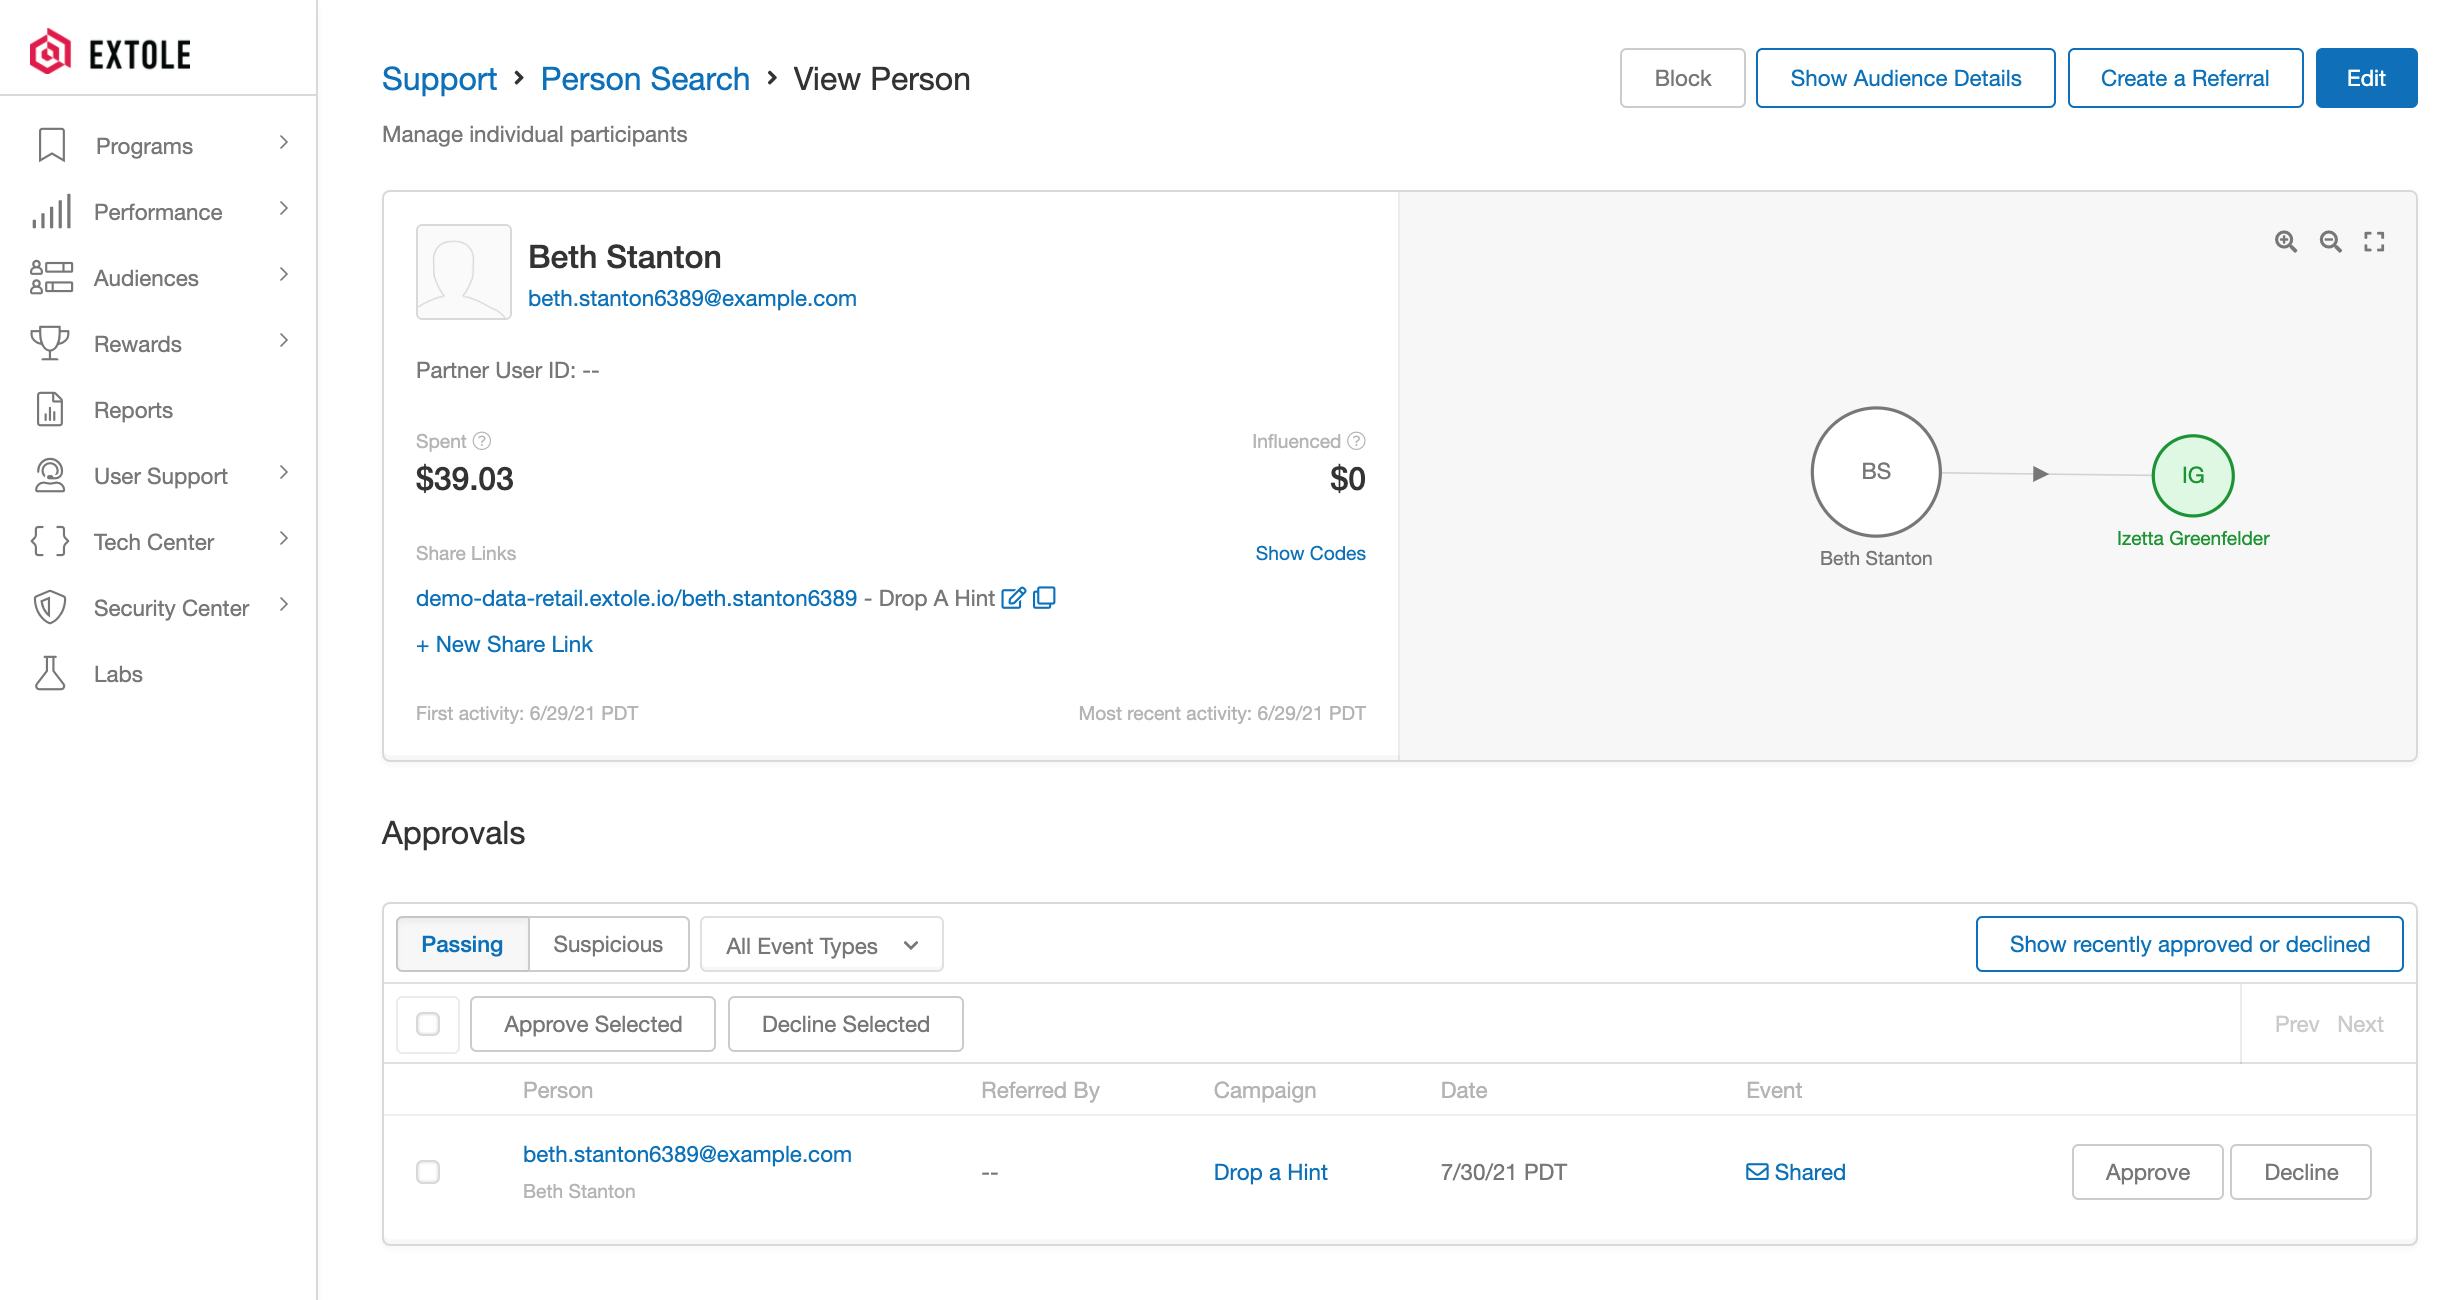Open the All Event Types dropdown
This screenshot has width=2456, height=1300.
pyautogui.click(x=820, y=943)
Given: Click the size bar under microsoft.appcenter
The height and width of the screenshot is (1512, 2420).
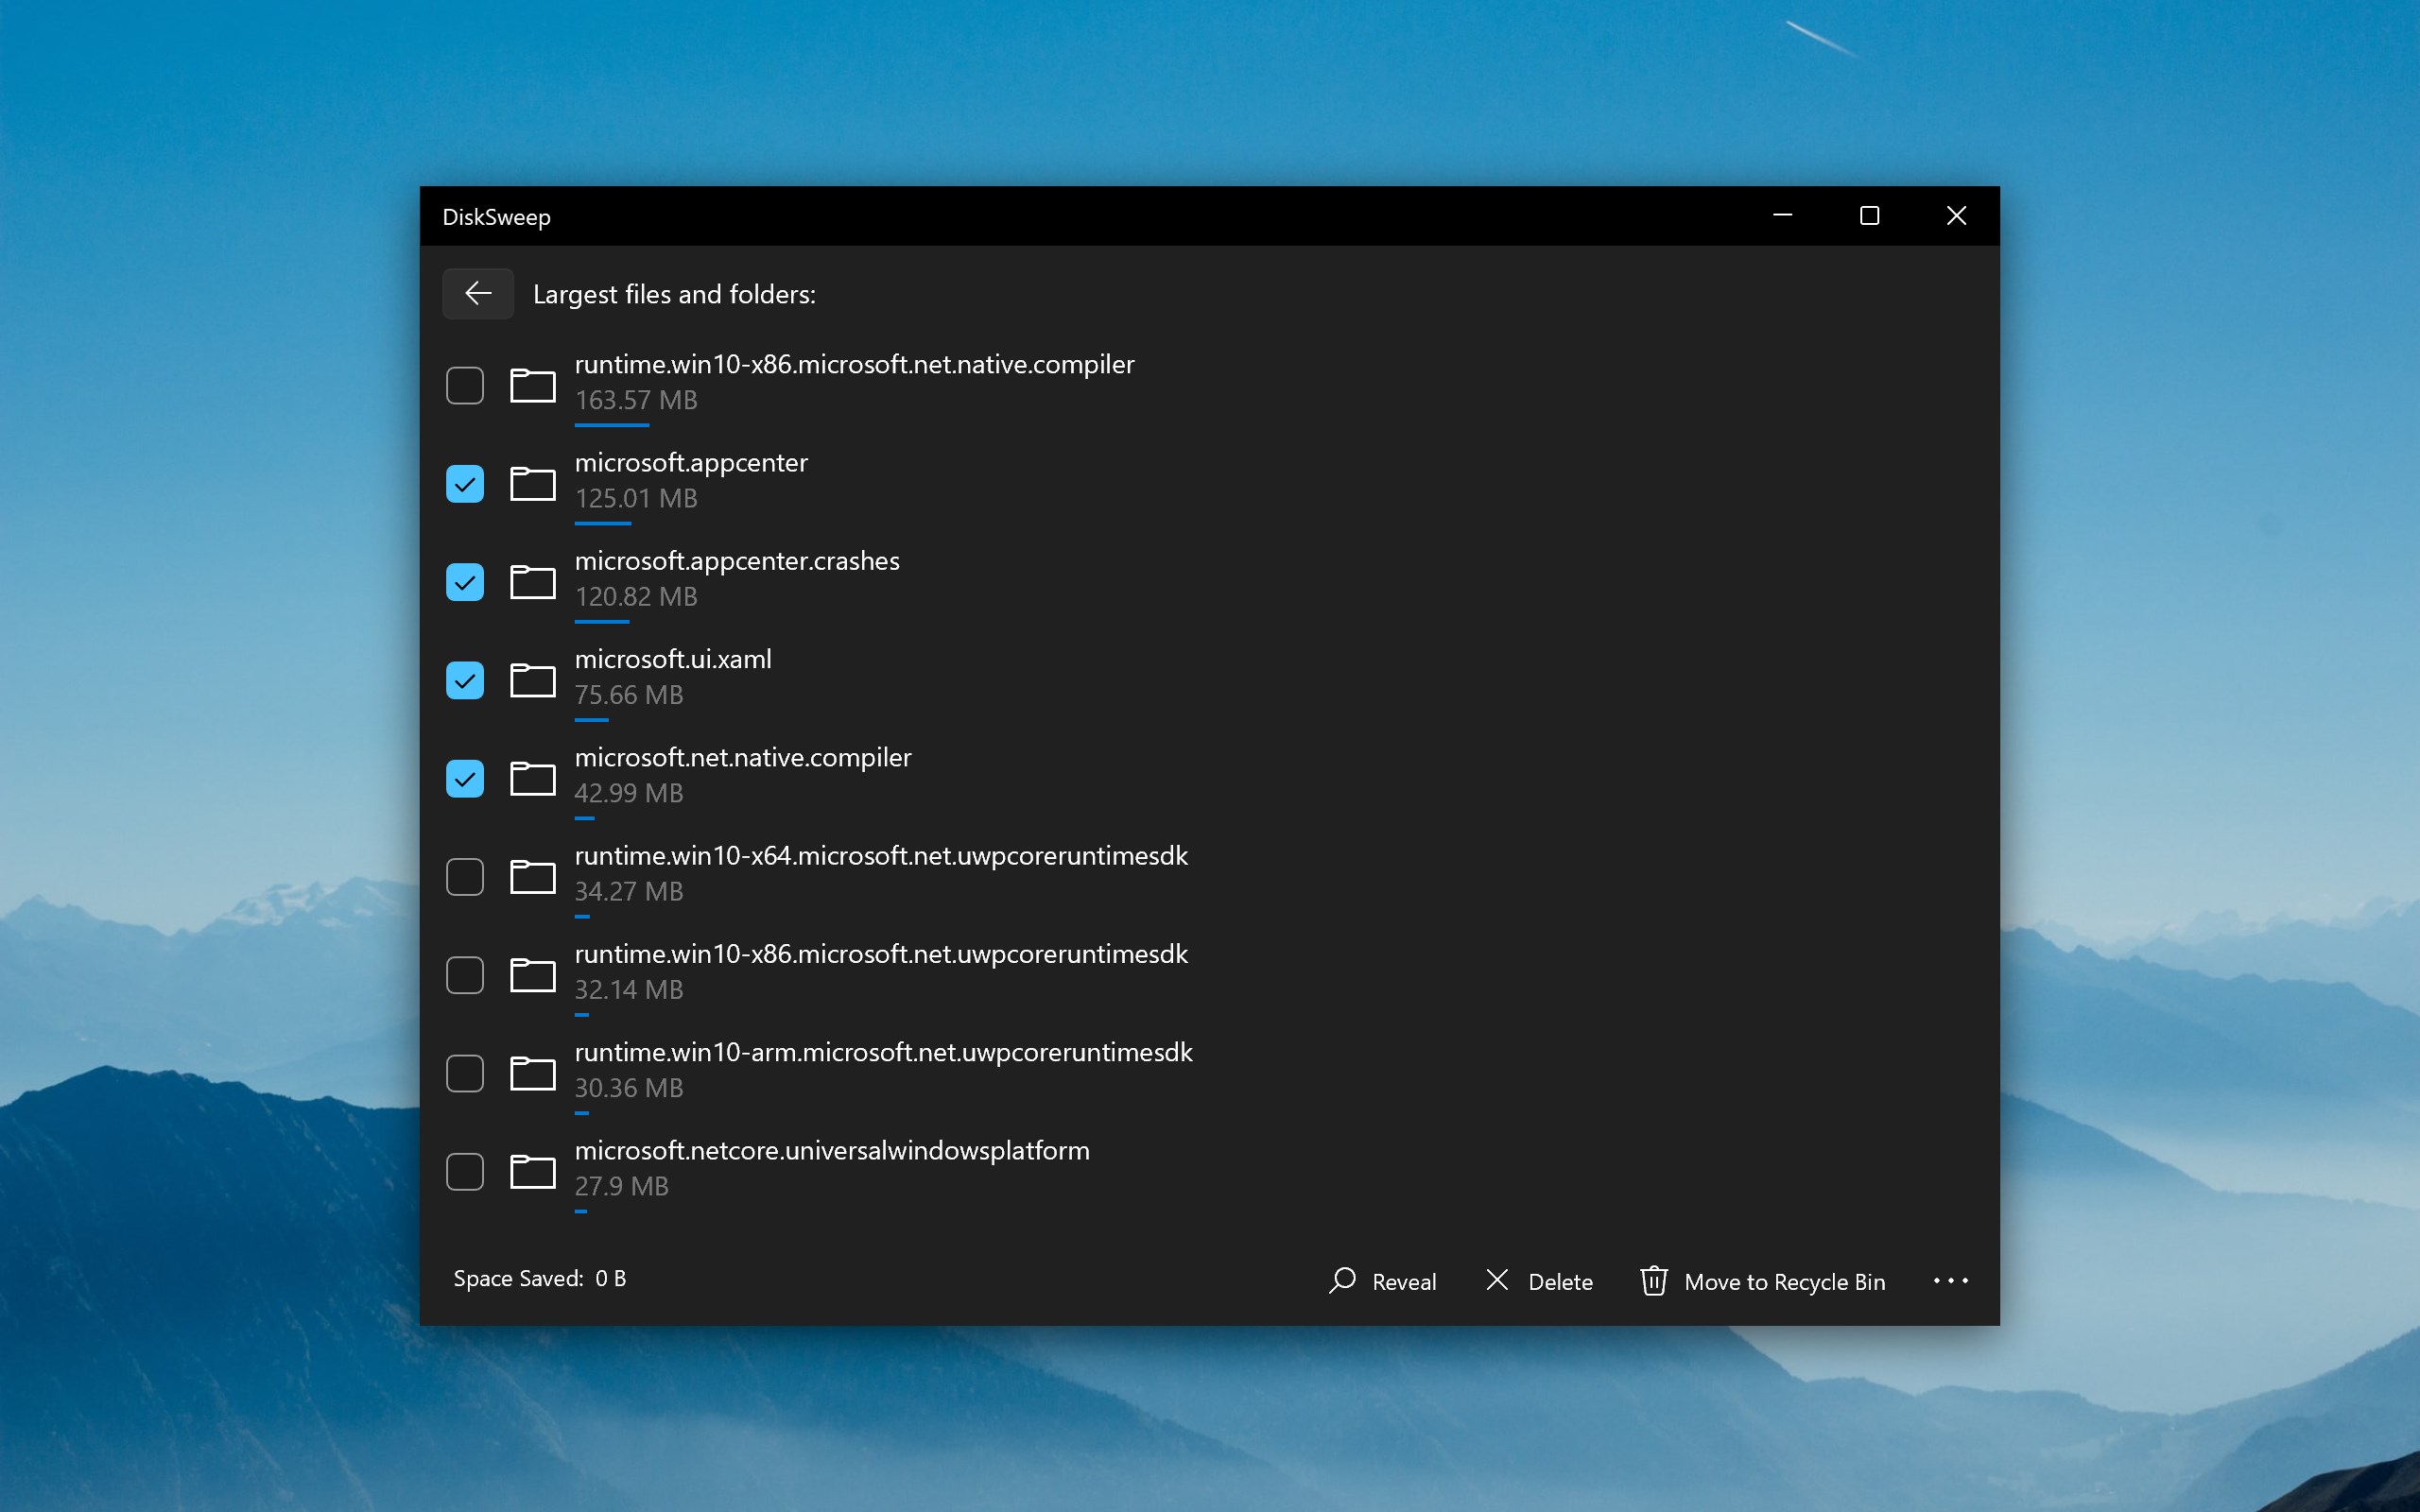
* * * * * * *
▸ Aim of the exercise
No pictures should appear in the copy; write out exactly the lines from the one containing "Given: Click the" through the end of the material.

▸ The completed task
Given: Click the size bar under microsoft.appcenter
The height and width of the screenshot is (1512, 2420).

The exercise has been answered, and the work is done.